Ama Kıbrıs’ı çok seven, Kıbrıs Adası ve Kıbrıs Türk toplumu için Dünya devlerine rest çeken, elbette asla Türkiye ile de düşman olmak gibi bir hedefi hiç olmayan Asil Nadir artık orada değildir...

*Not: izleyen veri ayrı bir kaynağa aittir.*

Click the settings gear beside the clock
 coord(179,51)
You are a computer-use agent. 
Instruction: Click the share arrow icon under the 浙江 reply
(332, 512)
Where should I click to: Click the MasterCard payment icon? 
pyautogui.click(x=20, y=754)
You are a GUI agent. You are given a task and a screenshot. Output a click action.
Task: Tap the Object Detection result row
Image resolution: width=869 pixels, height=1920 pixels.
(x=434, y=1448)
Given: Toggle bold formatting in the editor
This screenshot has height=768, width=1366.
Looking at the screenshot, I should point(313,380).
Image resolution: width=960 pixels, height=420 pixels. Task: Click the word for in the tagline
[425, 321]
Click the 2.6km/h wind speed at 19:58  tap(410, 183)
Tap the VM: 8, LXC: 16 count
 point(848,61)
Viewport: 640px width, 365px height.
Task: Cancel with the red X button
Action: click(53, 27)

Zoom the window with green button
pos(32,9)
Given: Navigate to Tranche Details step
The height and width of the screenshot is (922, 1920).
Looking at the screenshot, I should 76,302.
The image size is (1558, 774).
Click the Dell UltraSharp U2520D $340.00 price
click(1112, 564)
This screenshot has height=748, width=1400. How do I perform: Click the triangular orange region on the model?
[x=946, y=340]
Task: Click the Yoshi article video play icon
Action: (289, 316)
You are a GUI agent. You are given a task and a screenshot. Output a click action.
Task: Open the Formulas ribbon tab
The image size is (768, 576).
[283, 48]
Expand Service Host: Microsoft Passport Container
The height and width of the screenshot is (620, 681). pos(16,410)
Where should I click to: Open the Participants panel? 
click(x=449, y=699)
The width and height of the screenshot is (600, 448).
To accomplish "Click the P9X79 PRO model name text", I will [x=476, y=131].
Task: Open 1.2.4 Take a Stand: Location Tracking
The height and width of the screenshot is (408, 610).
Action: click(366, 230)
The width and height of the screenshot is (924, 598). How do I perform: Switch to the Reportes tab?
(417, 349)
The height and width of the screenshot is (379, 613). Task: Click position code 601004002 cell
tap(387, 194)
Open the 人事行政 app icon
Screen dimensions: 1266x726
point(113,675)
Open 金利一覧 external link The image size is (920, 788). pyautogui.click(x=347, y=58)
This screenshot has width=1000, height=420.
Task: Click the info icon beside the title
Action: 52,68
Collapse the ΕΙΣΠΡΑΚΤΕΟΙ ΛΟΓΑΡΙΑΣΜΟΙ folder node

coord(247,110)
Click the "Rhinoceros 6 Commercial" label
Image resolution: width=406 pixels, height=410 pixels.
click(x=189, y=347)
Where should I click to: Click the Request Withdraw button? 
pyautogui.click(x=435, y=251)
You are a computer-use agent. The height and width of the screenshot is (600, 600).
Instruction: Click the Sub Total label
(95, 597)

Ve biliyorum, hiç beğenmeyeceksiniz ama bu gazetenin Asil Nadir’e ait olmaması demek, işgalin – işgalcinin mutlak anlamıyla emrine girmiş olması demektir.
Ve bu bir projedir.
Hem de basit bir proje değildir...
-*-*-
Hemen kızmayın canlarım benim; sorum şudur:
Hürriyet gazetesini Beşer Esad’ın yakını mesela Rami Makhluf satın alsaydı, bana kızanlar, hatta sövenler, “o başka bu başka” der miydi?
Derdi tabii ki!
Hep diyorlar zaten...
-*-*-
Milli dava mı?
Bilemiyorum...
Milli dava, TMT Yemini’ne kadar girebilmiş “Kıbrıs Türk toplumunun varlığı”ysaydı, işte o dava gayrı “DÜŞMÜŞTÜR”...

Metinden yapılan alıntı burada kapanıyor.